* Directions
Read through the listing and copy every line that contains the word "Select".

=====

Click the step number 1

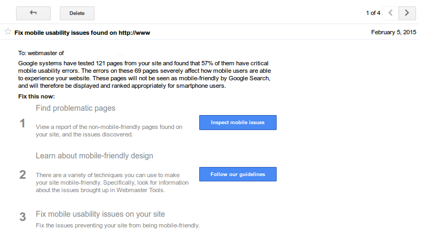tap(22, 123)
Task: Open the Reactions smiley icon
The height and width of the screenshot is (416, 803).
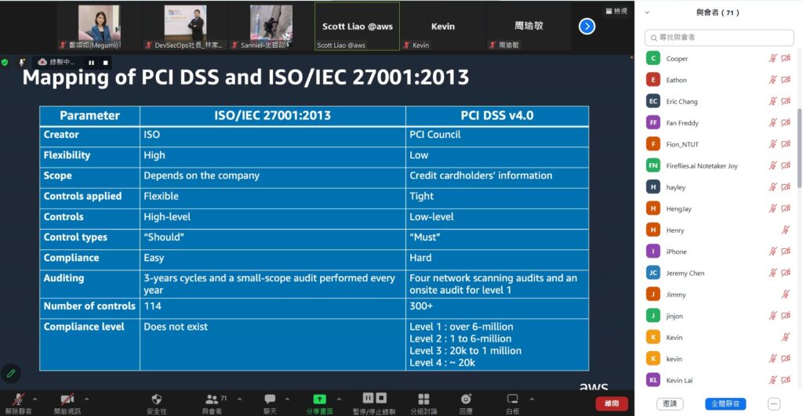Action: 466,399
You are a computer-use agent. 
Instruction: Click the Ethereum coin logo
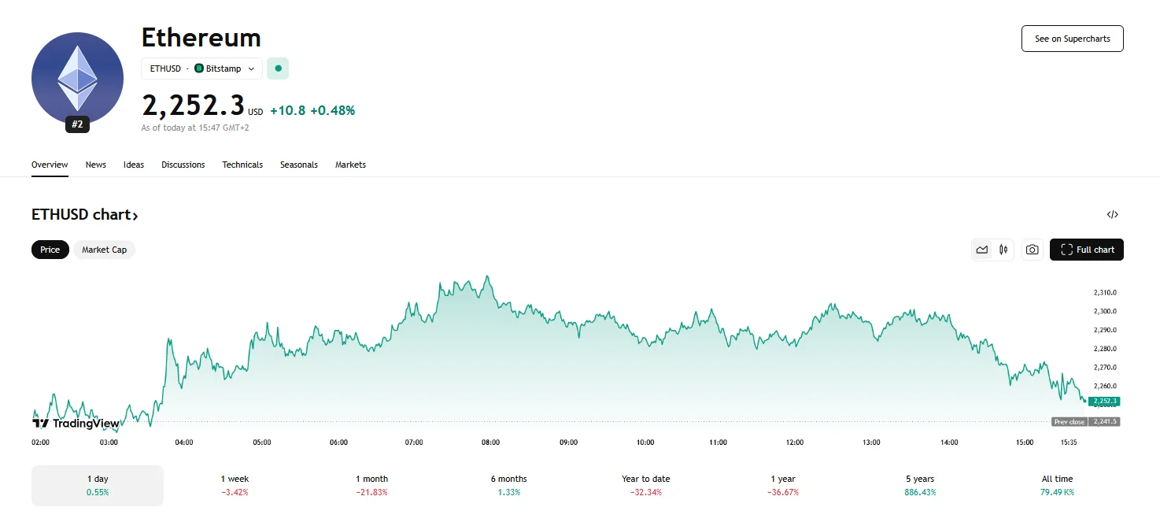coord(77,78)
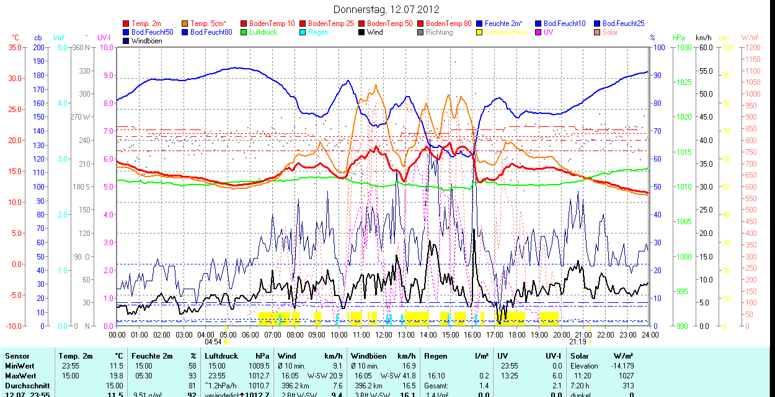Click the magenta UV legend square
The image size is (775, 397).
pos(539,32)
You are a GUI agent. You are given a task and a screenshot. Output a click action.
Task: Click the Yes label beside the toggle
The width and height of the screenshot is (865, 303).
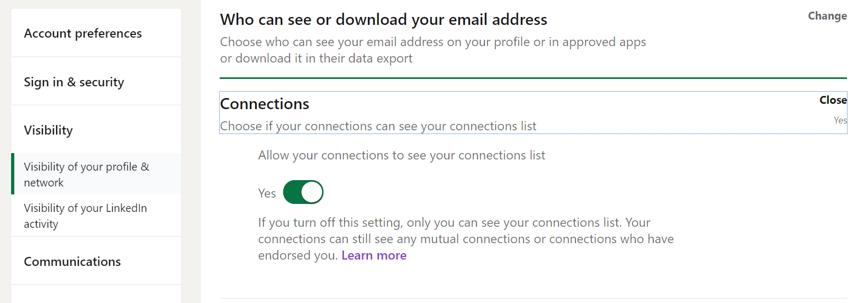(267, 193)
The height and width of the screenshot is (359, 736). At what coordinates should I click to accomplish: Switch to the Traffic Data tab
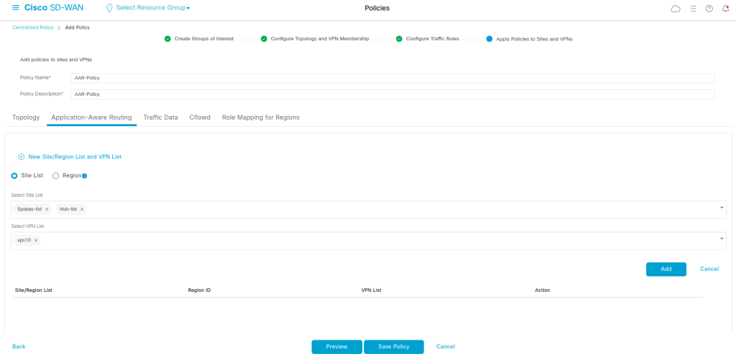pos(160,117)
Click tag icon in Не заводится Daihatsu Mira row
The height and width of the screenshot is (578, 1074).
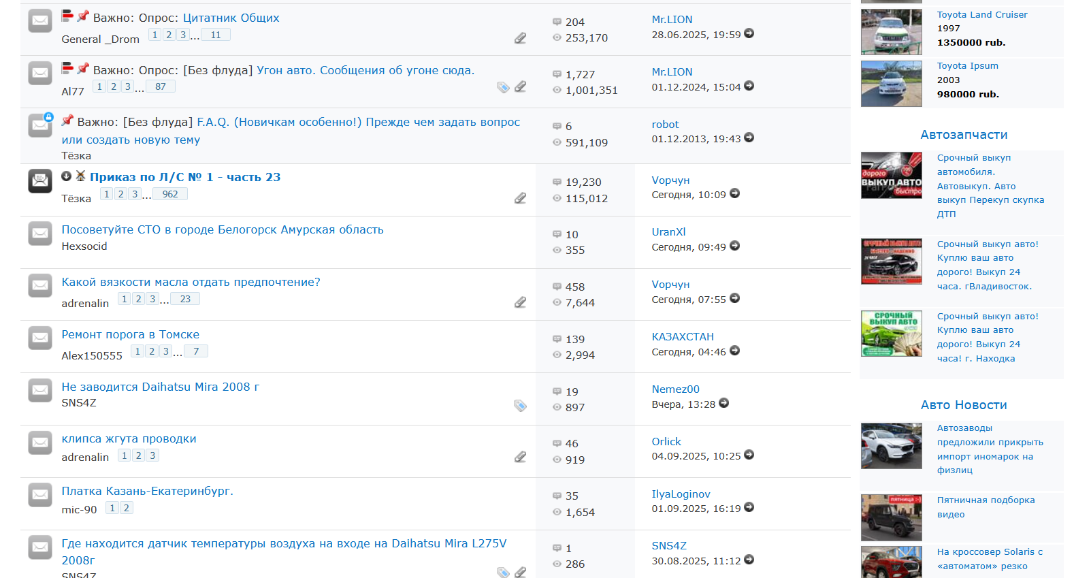tap(520, 406)
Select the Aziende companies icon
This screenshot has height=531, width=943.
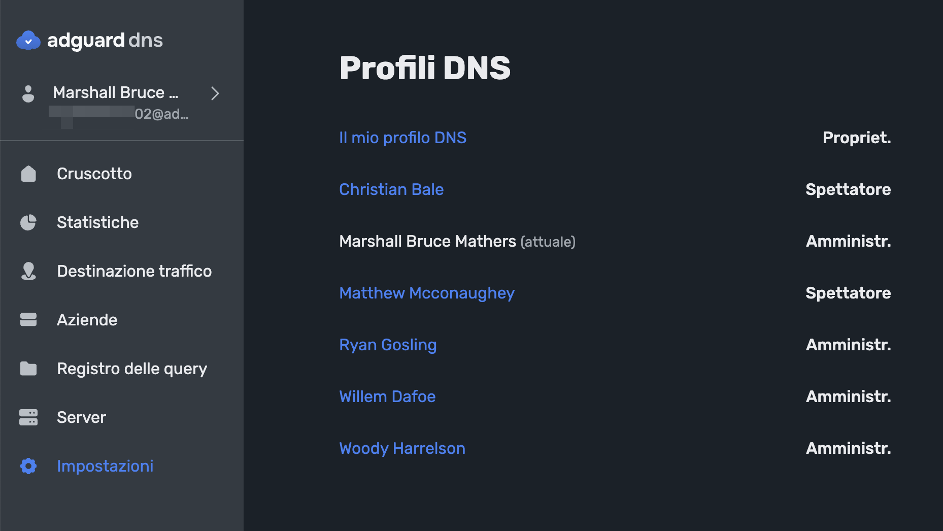[28, 320]
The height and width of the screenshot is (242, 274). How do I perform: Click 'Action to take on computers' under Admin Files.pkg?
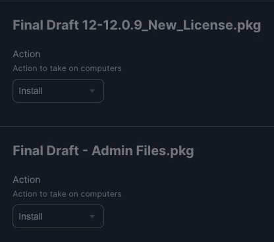coord(67,194)
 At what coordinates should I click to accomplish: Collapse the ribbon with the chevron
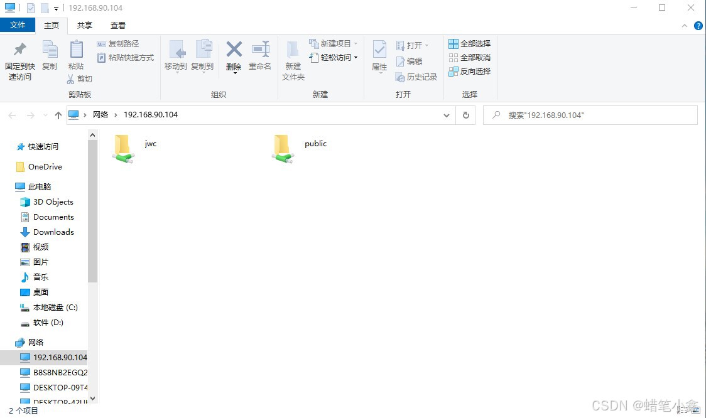click(x=685, y=26)
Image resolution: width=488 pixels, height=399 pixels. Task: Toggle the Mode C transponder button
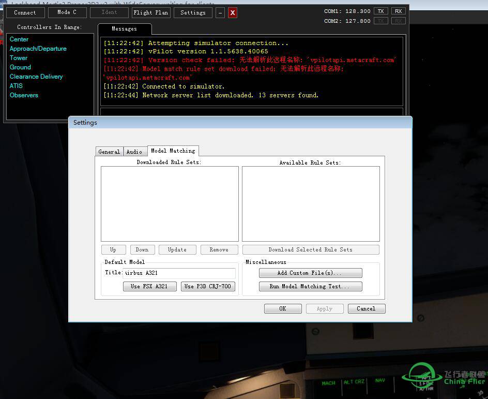tap(67, 12)
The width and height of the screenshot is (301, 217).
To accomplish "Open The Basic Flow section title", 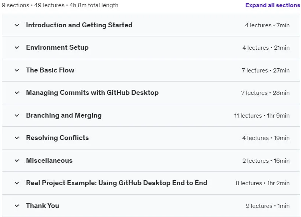I will point(50,70).
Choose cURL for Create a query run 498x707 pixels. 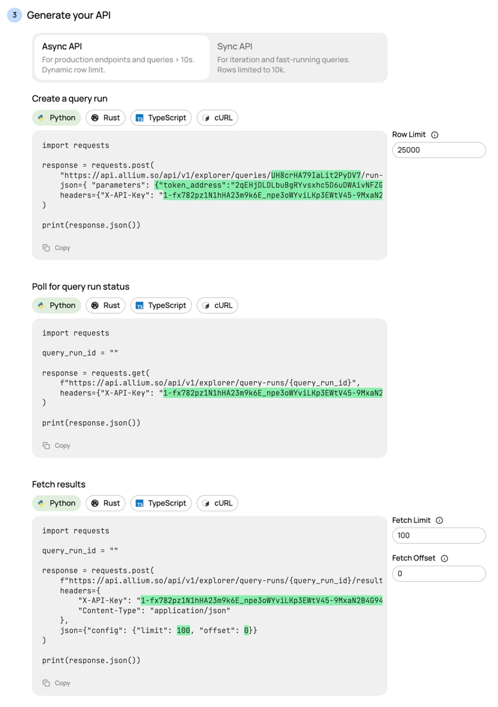(217, 118)
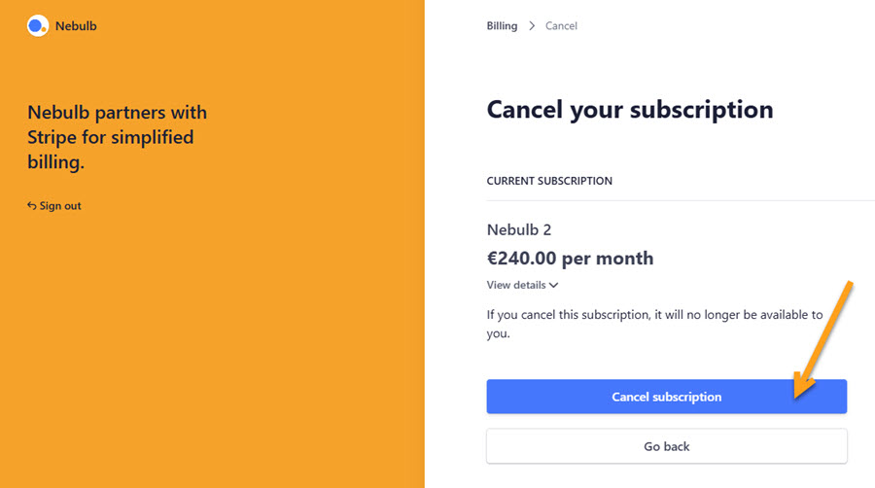Click the "Cancel your subscription" heading
Viewport: 875px width, 488px height.
[x=629, y=110]
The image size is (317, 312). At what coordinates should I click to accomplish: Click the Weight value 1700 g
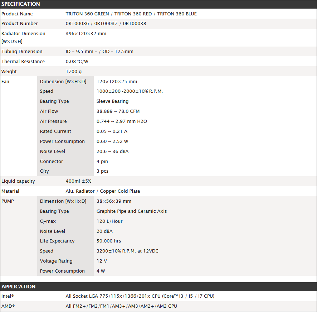[x=74, y=72]

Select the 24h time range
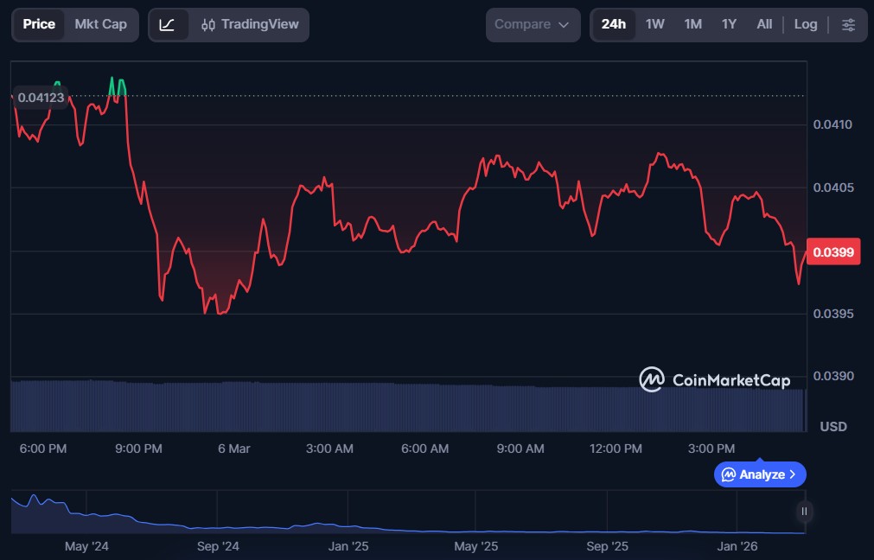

=====

* Exercise answer
Select the Aziende companies icon
Select the 24h time range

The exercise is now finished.